Because that was my issue, wasn’t it. Still is my issue, even though I think I’m getting a bit better at it. Holding things too close without knowing how to let them go when the time comes.
Spending time in a ghost town will do that to you, I suppose.
Next week I move into the cottage that I’ve rented for the rest of my time here. The week after that, I’m off to Waldbröl, Germany, for this meditation retreat. The description of the retreat feels apt, given that I’ve been traveling through times (and ghost towns) already. After that comes a trip to Cardiff to visit friends (“Seems like only yesterday we were hatching plans to get you a sham marriage and a visa,” she said to me), and then later in October there’s a trip to the dark sky park on the Isle of Coll to gaze at the stars for a weekend.

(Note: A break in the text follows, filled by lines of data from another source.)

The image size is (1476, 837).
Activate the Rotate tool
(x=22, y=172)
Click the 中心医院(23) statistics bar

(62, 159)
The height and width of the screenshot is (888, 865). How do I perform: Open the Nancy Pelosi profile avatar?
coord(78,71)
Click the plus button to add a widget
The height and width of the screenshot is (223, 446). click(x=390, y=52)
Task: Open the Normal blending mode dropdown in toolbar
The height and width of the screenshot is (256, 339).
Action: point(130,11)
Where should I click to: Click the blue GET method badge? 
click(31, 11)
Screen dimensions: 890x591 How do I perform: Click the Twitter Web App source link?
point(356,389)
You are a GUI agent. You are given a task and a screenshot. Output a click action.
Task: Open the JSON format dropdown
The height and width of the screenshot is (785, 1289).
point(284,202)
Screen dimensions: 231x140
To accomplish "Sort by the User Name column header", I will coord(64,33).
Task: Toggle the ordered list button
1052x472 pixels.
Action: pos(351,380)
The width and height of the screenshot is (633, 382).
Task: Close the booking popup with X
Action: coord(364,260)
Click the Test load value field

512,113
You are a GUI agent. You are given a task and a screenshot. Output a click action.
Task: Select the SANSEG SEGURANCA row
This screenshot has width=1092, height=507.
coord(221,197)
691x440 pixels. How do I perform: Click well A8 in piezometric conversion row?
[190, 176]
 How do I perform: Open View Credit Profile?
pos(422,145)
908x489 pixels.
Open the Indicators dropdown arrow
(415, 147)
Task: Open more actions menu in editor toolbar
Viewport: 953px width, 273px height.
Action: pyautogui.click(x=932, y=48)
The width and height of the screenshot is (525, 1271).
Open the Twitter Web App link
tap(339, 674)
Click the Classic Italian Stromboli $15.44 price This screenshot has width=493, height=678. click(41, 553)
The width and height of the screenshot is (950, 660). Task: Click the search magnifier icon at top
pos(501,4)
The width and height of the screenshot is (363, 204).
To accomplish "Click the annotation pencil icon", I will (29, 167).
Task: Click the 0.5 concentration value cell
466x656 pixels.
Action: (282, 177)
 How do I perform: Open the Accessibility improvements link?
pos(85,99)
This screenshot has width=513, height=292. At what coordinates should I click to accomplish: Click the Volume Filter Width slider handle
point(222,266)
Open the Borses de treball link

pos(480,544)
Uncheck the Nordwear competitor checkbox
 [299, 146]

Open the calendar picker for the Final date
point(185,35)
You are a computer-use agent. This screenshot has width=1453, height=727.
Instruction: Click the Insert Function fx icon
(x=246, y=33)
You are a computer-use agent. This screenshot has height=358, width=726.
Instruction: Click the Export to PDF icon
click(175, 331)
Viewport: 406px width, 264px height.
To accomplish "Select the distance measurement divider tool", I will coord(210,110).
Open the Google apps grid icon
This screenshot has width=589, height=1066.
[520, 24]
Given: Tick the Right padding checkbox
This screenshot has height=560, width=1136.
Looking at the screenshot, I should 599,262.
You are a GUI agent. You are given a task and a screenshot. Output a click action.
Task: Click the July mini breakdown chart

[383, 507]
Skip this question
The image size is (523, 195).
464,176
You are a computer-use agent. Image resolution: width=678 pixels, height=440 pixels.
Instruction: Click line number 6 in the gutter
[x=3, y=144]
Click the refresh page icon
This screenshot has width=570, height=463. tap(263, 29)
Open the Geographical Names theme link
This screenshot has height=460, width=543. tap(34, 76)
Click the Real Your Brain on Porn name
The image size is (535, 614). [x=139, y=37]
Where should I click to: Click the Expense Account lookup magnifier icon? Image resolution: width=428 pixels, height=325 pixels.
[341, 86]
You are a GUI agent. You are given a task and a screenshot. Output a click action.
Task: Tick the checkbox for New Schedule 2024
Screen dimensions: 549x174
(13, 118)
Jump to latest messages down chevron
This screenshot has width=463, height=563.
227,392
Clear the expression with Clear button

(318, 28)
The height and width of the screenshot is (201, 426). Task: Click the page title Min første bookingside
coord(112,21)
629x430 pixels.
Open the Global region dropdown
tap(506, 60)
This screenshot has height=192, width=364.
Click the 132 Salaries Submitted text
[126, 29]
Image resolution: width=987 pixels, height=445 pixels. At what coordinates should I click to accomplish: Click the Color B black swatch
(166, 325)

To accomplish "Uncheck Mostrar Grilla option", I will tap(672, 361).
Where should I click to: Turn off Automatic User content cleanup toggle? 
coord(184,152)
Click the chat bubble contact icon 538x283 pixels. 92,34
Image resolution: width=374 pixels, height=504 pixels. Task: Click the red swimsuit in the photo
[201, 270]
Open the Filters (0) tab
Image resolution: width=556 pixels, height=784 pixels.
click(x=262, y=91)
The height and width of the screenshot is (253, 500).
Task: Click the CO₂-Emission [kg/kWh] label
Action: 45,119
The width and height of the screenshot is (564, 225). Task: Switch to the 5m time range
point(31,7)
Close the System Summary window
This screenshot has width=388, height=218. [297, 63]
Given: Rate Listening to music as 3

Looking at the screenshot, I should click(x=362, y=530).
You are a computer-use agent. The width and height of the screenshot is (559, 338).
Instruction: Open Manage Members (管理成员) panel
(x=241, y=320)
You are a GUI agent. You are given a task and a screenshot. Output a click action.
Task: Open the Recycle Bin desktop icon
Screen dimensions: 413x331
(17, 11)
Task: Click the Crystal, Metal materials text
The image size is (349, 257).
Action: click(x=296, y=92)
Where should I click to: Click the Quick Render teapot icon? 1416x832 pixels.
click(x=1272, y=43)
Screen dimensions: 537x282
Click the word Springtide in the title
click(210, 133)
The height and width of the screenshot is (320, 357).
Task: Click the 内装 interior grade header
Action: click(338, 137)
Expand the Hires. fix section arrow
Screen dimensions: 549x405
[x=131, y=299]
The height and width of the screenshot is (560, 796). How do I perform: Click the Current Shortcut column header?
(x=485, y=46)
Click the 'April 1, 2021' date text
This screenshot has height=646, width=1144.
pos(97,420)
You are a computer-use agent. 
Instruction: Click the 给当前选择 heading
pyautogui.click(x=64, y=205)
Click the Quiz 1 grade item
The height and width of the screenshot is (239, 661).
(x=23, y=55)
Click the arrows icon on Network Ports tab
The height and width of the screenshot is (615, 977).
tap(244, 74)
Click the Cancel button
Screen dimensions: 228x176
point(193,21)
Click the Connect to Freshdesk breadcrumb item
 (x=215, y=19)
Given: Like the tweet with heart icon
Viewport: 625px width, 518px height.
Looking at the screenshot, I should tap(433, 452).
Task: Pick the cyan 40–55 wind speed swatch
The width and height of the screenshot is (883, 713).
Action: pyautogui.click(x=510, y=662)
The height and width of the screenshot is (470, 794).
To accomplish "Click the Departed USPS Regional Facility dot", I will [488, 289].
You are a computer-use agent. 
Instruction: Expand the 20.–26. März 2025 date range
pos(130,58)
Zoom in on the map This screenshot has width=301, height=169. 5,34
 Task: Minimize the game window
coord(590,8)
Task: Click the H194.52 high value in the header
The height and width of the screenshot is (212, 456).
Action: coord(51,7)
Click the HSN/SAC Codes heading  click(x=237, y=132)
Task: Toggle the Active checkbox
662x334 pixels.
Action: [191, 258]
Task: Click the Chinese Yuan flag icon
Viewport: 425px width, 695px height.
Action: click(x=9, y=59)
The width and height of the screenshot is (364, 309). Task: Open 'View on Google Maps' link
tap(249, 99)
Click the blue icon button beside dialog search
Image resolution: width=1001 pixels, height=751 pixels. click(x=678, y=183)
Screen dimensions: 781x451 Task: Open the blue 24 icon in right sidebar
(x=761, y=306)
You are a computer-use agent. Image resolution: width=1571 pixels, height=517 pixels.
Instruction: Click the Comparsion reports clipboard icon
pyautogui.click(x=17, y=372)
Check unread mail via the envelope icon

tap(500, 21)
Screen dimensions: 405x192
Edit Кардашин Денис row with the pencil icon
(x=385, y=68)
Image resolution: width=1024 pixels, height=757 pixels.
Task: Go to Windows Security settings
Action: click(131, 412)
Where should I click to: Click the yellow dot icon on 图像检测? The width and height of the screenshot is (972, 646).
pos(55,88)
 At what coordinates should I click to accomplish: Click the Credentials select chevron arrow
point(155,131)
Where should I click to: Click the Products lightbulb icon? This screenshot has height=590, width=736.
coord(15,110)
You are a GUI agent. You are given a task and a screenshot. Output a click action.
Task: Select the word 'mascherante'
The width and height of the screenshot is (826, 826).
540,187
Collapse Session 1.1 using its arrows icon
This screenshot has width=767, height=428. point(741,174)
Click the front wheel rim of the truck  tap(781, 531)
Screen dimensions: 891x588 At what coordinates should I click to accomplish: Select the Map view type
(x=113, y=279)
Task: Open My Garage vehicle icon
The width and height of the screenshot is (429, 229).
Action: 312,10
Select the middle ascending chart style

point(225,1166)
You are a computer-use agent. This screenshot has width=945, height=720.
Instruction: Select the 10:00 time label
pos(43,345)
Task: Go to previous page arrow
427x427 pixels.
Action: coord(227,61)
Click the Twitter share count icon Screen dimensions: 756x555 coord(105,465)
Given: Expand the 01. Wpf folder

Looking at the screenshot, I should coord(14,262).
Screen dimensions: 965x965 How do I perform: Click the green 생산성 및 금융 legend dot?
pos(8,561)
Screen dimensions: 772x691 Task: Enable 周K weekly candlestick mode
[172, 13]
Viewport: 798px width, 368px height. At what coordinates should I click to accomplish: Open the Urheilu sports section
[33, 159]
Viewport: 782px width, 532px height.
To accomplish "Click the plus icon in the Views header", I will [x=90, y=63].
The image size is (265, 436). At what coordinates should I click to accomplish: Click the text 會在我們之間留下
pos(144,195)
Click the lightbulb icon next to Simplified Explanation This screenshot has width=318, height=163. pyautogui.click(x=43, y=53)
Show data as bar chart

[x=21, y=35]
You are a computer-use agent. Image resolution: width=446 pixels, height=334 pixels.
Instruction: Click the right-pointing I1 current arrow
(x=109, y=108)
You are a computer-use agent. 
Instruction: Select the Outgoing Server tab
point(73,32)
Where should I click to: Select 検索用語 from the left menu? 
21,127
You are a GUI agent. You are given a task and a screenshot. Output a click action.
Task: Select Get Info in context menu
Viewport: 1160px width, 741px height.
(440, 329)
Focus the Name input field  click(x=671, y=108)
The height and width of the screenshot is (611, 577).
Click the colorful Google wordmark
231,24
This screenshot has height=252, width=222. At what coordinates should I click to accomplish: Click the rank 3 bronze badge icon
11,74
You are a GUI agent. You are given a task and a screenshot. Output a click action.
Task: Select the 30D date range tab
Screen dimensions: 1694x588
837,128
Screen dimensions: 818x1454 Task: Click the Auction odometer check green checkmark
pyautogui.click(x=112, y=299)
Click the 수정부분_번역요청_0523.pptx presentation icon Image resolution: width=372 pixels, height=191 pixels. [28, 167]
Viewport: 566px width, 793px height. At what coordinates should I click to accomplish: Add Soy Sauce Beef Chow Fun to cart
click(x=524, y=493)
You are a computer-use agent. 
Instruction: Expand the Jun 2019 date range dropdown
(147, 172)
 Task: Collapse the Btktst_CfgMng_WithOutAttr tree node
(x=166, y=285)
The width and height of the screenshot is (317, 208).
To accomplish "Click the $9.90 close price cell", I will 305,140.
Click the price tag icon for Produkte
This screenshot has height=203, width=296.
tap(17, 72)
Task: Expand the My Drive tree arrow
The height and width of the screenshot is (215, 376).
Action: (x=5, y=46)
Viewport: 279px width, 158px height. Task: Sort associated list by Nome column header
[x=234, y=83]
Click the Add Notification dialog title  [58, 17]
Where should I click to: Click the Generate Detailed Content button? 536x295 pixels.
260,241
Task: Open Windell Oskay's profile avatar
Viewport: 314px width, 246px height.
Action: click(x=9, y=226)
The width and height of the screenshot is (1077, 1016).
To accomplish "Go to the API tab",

It’s a bit overwhelming if I think about it too much. Today I went for an early afternoon walk along the East Sands. Walking barefoot along the shore is one of my favourite things to do, and I’ve had multiple opportunities to do it this summer, in several lakes and oceans. (What luck and gift is this?) I walked and watched the students of St. Andrews do a Pier Walk off in the distance, and I thought about returning Jess to the ocean in a different part of the world just a little under one year ago. How much changes in the span of even one year—and how much stays the same. How zooming out for a kind of cosmic perspective has given me so much hope over these past few years, the way that every action we take is at once so small in the grand scheme of things and yet so very important. The way that thinking about returning to a place—such a small thought in 2022!—can turn into something that sets a whole life on a different path.
Whether the change that comes is monumental or tiny, this time I’m standing before it wide open.
Currently Reading: Wherever You Go There You Are, by Jon Kabat-Zinn
Currently Watching: The Lincoln Lawyer, Season Two
Currently Eating: The greatest shortbread ever, courtesy of Old Fishergate House in St. Andrews. Heart eyes emoji times ten.